駄作

初めてパソコンを買った。

さて何をしようかとノートパソコンを開いたのは高校生の冬時でした。鳥すら羽を開けたがらない氷点下30度の世界。


アメリカの小さな田舎町。モーテルを改装して作られた学生寮。薄暗く、窓枠はまだ木製。聞こえるのは凍える風の音だけ。蛇口は古くて、回すと高い金属音とともに茶色い水を吐き出す。やることもない季節、私は一人で出来ることを探していました。


狂いそうでした。人間関係も良好とは言えず、人を傷つけることもありました。

他人に愛を持つことも出来なくて、自分を刺している棘も元は自身で纏ったものだということにすら気づいていませんでした。


お酒でも煽りたい。こっそり酒を輸入して販売してくれる中華のおっさんが学校にチクられ消えるのはまた別の話。
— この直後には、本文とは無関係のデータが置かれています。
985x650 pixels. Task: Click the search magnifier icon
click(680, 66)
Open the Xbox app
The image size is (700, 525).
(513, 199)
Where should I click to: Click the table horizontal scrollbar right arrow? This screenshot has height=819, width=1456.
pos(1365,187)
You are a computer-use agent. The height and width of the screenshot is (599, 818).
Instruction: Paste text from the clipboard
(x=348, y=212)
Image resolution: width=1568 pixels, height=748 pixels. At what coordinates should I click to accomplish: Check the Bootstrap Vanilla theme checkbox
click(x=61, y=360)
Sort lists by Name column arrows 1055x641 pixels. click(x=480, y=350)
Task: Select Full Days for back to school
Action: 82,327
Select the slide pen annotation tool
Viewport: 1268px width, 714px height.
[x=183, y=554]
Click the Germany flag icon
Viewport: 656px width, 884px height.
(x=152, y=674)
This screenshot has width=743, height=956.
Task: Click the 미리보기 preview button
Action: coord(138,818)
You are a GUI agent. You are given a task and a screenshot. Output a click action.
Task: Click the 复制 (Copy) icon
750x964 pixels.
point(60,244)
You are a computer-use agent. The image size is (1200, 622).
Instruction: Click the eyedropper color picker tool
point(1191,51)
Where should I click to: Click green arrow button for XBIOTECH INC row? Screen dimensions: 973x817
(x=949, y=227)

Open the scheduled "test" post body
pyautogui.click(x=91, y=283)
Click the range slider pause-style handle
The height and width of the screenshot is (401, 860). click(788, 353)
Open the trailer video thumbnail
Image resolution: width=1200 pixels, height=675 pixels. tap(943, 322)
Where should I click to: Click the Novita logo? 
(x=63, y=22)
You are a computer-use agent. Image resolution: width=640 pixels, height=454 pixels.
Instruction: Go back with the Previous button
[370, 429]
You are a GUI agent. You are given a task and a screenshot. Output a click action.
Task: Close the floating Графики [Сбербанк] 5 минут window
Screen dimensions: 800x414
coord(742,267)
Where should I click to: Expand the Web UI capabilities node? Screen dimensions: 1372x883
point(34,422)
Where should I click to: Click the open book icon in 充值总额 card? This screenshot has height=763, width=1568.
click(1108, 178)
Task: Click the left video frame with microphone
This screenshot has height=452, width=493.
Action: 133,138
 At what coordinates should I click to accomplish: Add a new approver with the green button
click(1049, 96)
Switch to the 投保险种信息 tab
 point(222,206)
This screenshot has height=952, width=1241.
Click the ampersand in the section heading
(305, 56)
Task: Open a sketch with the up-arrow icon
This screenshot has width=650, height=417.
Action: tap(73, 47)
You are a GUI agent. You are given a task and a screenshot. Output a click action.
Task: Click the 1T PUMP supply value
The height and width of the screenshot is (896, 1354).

古いパイプ型の暖房がうねりを上げる。シャワーを浴びた私はよれたTシャツに下着のままの適当に椅子に座る。


折れ曲がった腰、ため息交じりで目的もなく動画を見ていると、一つの動画が私の目に飛び込んできました。

そこには日本を素晴らしく映した映像が軽快な音楽と共に流れていた。


まるで、私の何かが弾ける音がした。ガラスの破片がキラキラと舞うように、衝撃の突風に吹き飛ばされぬように画面につかまる。

その時初めて私は知りました。【動画】というものは、人の感情を本人の意思に反して引きずり出すことができる。


当時私は芸術家志望の何でもない学生。写真知識は得ていたものの、動画の知識は微塵もない。最初は知識もないままスマートフォンで動画を撮っては編集してみた。

文字を入れたり、動画を切ったり、音楽を入れて色まで変えた。


ダサかった。

この世の物とは思えないほど反吐が出た。画面の中で見た映像はあまりにも素晴らしかったのに。


絵を描く事以外才能がない私にとって、初めての感情だった。

向いてないが故の諦めではなく、私にはこれを超える映像を創る才能があるという確信でした。